China’s fast advances in technology certainly pose serious challenge to the U.S., however, this challenge cannot be dealt with complaint, jealousy or restraining/retaliating tactics. Competition is the fundamental driver for technology advances. As human civilization is advancing in an interactive global world, everyone faces common challenges from the environment, its limited resources and possible challenges from outside of Earth planet. Humans must elect to collaborate rather than to exercise a zero-sum game leading to mutual destruction. So the current US-China trade dispute is handled wrongly. China has no reason to stop her innovation progress to yield to the U.S. demand in dominating all technologies. In reality, the U.S. is still leading in many technologies such as semiconductor, super-precision mechanics, material science, aeronautics and jet-engine technology, medical and biological research and development and AI and big data applications. Therefore, it makes sense to collaborate with China exploiting her large population and huge market for American technology applications rather than exercising technology sanction. Technology without application and market will eventually die and be replaced. Only through market applications, a technology can thrive and stimulate new innovations.
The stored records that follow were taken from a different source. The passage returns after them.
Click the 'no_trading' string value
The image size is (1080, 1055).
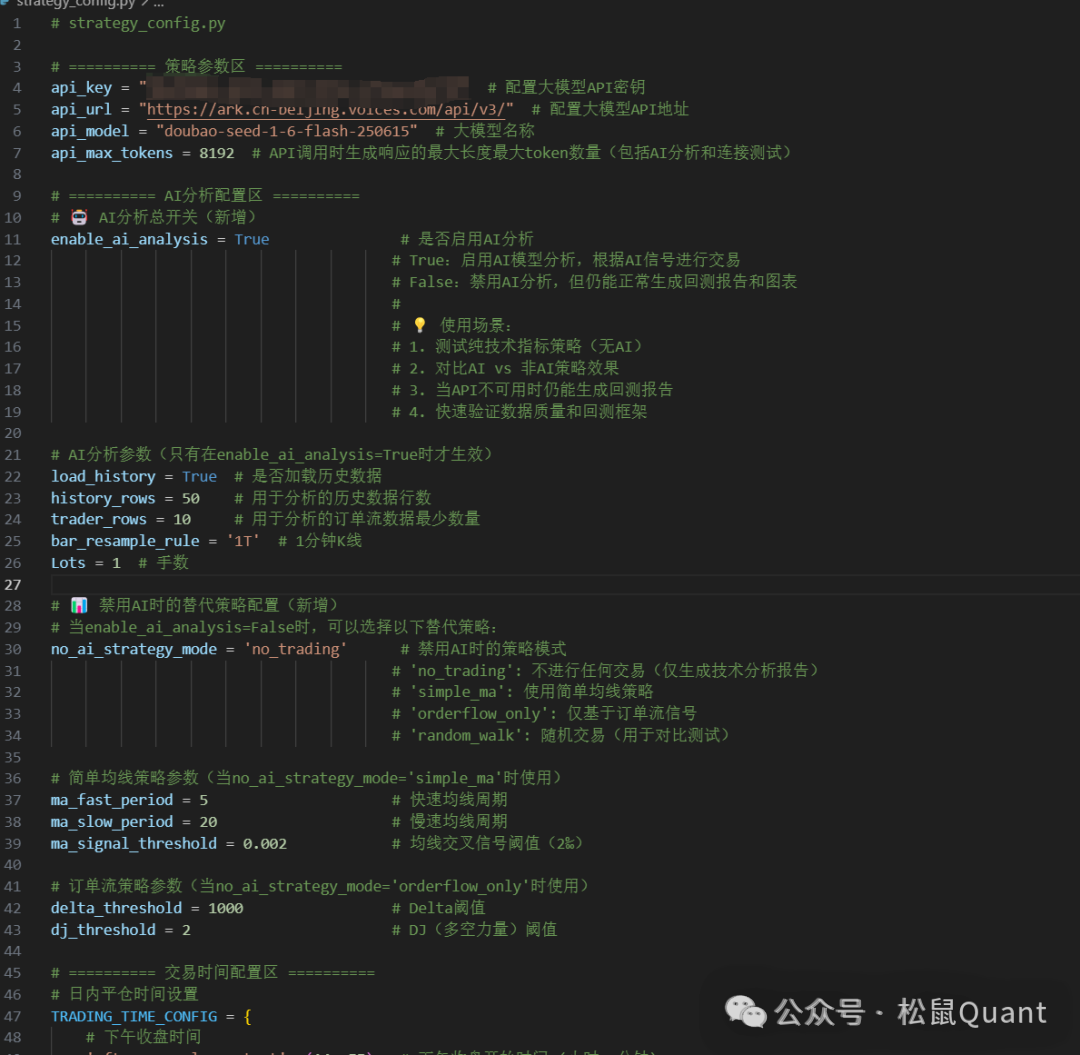[x=295, y=649]
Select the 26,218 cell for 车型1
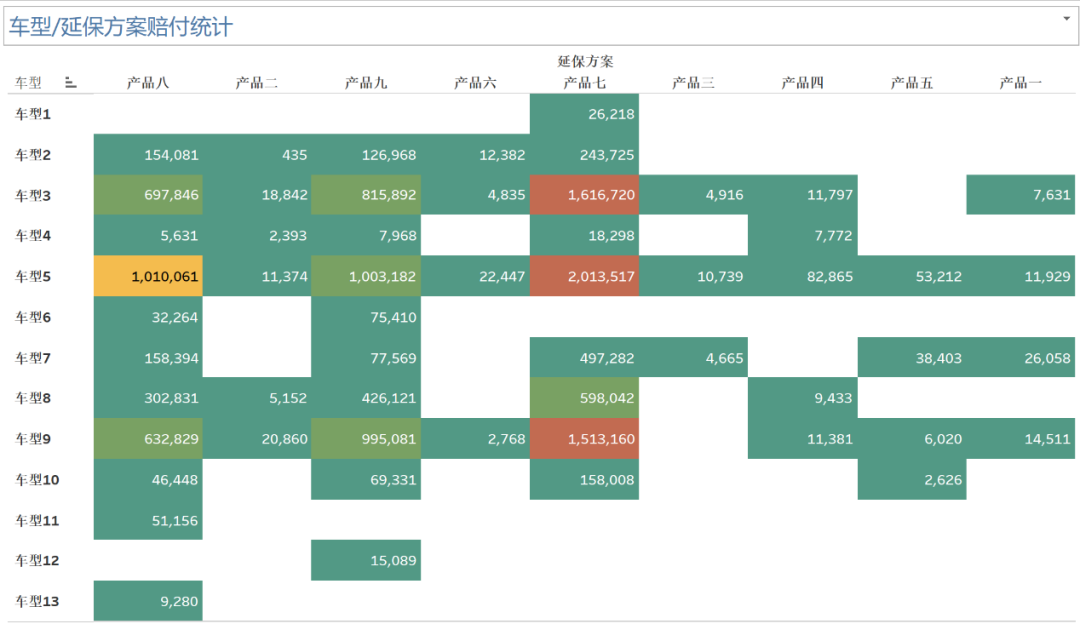 point(584,114)
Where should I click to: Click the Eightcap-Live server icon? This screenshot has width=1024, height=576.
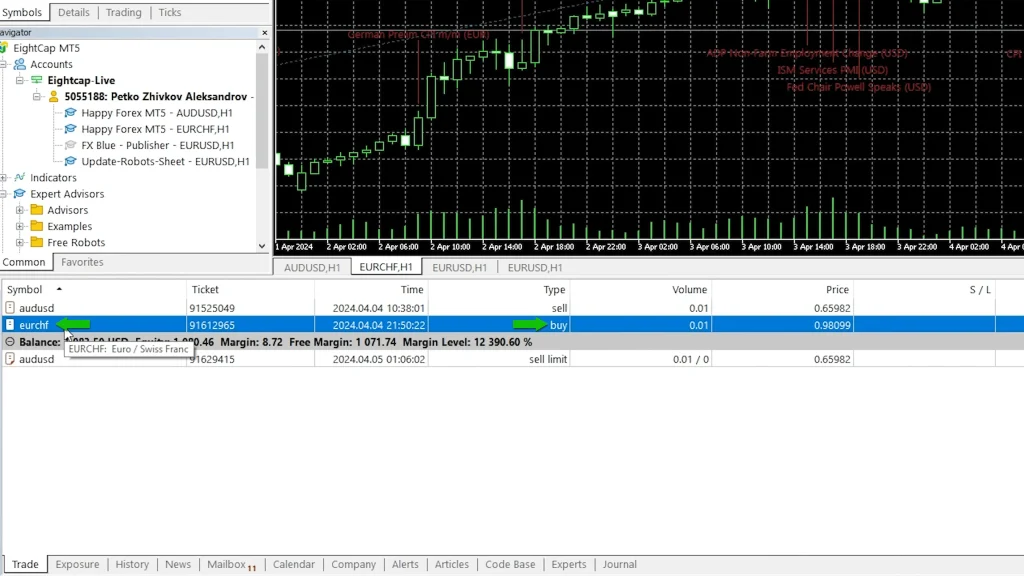click(37, 80)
Hence, during the trade talk, the U.S. should seek for open markets and technology export opportunities from China to establish open and fair platform for technology collaboration, transfer, joint development and market application to obtain mutual benefits. Working with China’s huge market, balance of trade and sustained technology innovation should be easily obtainable. Any move to isolate China or from each other is unwise; the best it would accomplish is to slow down technology advances and stall world economy.